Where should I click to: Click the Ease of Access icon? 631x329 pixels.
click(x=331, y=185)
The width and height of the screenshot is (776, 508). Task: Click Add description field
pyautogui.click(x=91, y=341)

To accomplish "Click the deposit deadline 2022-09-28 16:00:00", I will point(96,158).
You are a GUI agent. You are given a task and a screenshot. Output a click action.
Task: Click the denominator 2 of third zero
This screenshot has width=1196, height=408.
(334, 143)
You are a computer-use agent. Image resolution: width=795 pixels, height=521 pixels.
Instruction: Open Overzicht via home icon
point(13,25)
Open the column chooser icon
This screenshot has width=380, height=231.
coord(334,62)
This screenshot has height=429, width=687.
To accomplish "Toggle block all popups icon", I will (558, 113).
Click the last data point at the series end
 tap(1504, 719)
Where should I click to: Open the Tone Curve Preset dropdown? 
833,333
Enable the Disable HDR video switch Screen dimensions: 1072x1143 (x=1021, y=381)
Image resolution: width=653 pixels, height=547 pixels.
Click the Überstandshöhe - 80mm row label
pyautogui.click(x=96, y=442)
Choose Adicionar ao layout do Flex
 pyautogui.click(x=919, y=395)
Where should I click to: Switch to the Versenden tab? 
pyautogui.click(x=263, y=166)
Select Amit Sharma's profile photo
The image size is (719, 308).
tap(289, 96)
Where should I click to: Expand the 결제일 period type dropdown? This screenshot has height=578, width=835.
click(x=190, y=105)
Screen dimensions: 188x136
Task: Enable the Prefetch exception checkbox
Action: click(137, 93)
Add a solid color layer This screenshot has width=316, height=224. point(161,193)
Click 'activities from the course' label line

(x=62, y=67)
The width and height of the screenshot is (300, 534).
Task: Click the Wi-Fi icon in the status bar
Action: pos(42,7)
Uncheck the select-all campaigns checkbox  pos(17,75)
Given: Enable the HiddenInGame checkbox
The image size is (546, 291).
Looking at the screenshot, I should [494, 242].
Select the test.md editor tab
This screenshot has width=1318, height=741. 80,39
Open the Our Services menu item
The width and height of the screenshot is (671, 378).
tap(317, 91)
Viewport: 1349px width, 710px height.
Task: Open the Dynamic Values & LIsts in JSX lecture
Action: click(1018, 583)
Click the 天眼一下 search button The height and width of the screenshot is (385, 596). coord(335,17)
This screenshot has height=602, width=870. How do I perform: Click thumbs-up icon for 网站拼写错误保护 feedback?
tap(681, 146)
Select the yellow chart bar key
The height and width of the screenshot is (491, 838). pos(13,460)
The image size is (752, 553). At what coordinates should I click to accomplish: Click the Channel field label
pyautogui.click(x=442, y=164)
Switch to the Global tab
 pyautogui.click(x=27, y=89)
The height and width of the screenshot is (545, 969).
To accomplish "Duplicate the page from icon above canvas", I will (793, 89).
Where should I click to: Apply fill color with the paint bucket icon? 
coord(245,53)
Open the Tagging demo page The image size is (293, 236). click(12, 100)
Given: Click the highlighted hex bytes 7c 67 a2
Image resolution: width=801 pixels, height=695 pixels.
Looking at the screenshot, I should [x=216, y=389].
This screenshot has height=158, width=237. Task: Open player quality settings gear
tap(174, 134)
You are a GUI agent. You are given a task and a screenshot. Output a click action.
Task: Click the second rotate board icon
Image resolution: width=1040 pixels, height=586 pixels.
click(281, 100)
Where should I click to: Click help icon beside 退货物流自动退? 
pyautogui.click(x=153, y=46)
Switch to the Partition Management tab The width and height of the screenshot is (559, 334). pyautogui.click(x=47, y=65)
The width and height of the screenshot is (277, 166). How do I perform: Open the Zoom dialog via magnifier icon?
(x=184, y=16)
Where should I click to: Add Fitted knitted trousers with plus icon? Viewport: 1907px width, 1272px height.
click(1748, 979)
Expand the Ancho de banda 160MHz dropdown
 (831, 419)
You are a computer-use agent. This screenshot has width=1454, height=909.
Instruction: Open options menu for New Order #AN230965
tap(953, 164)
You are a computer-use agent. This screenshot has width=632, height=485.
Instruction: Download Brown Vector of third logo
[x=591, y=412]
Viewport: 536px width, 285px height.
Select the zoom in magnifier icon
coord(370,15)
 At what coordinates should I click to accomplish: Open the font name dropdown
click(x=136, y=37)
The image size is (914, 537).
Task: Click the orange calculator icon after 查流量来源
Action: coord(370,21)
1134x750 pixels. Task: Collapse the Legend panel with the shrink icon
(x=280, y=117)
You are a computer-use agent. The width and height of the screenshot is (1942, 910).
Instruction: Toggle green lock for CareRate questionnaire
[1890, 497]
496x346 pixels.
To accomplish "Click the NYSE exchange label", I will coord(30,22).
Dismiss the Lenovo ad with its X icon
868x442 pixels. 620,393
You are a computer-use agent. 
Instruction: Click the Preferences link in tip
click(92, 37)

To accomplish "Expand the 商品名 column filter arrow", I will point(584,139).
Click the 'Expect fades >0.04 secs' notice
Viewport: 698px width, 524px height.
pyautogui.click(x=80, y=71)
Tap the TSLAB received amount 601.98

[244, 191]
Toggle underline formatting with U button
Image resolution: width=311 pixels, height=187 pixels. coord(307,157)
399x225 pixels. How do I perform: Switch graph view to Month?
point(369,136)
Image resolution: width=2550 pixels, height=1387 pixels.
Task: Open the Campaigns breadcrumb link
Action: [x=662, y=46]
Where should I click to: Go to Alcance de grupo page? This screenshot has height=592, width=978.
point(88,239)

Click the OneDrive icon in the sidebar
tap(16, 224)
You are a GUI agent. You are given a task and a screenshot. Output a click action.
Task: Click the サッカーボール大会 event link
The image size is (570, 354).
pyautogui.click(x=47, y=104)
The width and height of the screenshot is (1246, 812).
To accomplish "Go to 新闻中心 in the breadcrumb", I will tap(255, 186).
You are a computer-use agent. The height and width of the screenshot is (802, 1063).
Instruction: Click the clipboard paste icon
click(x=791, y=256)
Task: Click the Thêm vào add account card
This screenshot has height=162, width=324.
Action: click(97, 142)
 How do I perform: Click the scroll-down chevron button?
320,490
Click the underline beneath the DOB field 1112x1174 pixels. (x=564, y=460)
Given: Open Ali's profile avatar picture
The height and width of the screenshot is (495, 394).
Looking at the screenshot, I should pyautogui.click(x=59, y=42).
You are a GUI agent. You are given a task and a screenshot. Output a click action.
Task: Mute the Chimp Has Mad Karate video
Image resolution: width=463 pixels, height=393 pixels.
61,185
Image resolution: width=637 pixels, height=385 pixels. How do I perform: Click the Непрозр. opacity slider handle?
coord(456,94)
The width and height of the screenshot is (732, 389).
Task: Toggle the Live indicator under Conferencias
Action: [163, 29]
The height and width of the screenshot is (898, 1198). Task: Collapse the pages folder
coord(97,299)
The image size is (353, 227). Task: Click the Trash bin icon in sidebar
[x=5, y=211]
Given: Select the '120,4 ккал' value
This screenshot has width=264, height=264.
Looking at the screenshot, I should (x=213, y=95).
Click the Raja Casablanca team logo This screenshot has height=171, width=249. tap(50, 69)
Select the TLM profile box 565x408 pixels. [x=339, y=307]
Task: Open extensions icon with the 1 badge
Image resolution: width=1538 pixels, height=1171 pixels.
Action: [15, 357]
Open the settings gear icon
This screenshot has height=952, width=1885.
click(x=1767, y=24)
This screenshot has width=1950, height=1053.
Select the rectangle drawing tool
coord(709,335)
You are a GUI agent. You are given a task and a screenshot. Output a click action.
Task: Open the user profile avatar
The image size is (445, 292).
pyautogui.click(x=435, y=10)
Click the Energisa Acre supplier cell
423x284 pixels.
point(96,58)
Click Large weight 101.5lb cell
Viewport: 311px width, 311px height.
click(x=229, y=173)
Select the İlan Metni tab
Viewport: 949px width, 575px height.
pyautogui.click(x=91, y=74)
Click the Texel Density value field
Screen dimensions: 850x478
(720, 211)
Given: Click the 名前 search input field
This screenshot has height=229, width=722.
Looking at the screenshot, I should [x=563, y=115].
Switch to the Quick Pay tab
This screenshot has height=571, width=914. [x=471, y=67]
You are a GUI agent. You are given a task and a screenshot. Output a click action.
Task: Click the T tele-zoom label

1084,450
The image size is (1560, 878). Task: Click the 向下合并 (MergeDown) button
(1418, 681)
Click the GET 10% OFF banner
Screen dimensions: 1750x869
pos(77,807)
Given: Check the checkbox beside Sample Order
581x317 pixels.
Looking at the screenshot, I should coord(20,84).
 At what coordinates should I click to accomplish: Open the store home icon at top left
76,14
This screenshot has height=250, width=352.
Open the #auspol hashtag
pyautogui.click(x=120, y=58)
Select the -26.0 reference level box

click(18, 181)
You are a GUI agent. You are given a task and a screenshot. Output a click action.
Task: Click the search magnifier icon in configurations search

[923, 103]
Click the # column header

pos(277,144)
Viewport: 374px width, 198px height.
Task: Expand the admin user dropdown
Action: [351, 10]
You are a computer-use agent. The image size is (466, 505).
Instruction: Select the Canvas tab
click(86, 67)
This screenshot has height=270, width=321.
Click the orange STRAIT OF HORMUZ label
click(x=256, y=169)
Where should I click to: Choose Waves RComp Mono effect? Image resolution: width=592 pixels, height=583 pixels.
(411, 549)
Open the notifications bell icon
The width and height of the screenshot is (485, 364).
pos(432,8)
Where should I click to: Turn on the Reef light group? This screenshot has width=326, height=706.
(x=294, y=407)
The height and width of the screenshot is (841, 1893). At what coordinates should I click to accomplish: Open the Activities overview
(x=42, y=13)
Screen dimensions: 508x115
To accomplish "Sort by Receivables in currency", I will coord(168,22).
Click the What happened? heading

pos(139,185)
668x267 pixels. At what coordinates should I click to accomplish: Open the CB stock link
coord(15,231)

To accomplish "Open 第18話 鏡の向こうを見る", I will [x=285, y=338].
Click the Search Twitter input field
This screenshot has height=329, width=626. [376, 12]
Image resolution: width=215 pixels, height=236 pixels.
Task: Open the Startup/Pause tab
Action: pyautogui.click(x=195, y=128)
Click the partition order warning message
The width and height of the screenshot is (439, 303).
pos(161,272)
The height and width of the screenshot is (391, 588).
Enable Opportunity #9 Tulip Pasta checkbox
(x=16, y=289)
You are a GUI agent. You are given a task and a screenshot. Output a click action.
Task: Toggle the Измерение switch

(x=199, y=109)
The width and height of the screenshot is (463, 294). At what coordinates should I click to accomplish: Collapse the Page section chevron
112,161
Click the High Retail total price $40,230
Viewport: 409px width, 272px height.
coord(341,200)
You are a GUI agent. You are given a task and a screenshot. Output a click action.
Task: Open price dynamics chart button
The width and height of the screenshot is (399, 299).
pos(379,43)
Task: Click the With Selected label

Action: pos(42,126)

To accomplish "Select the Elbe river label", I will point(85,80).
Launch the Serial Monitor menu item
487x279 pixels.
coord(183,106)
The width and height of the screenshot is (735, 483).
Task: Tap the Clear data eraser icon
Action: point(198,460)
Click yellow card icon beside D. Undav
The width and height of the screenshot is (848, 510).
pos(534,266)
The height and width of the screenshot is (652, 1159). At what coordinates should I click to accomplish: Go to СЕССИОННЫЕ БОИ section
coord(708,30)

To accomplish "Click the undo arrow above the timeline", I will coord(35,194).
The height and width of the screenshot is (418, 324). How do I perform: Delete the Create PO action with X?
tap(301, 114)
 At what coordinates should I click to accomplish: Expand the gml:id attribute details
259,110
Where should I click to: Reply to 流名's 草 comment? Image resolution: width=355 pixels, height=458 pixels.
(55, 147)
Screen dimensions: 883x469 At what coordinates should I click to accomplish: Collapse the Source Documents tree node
● ● ● ●
Scale the items between the lines holding "Where should I click to: Add" and "coord(370,15)", inclusive, and give only those lines again, requests included. Multiply every coordinate in the answers by 1.35 and round to whole numbers, with halves rounded up.

> _OUTPUT BELOW_
Where should I click to: Add Fitted knitted trousers with plus icon? Viewport: 1907px width, 1272px height.
click(2360, 1322)
Expand the Ancho de banda 160MHz dropdown
 (1122, 566)
You are a computer-use agent. This screenshot has width=1454, height=909.
Instruction: Open options menu for New Order #AN230965
tap(1287, 221)
You are a computer-use agent. This screenshot has width=632, height=485.
Instruction: Download Brown Vector of third logo
[x=798, y=556]
Viewport: 536px width, 285px height.
Select the zoom in magnifier icon
coord(500,20)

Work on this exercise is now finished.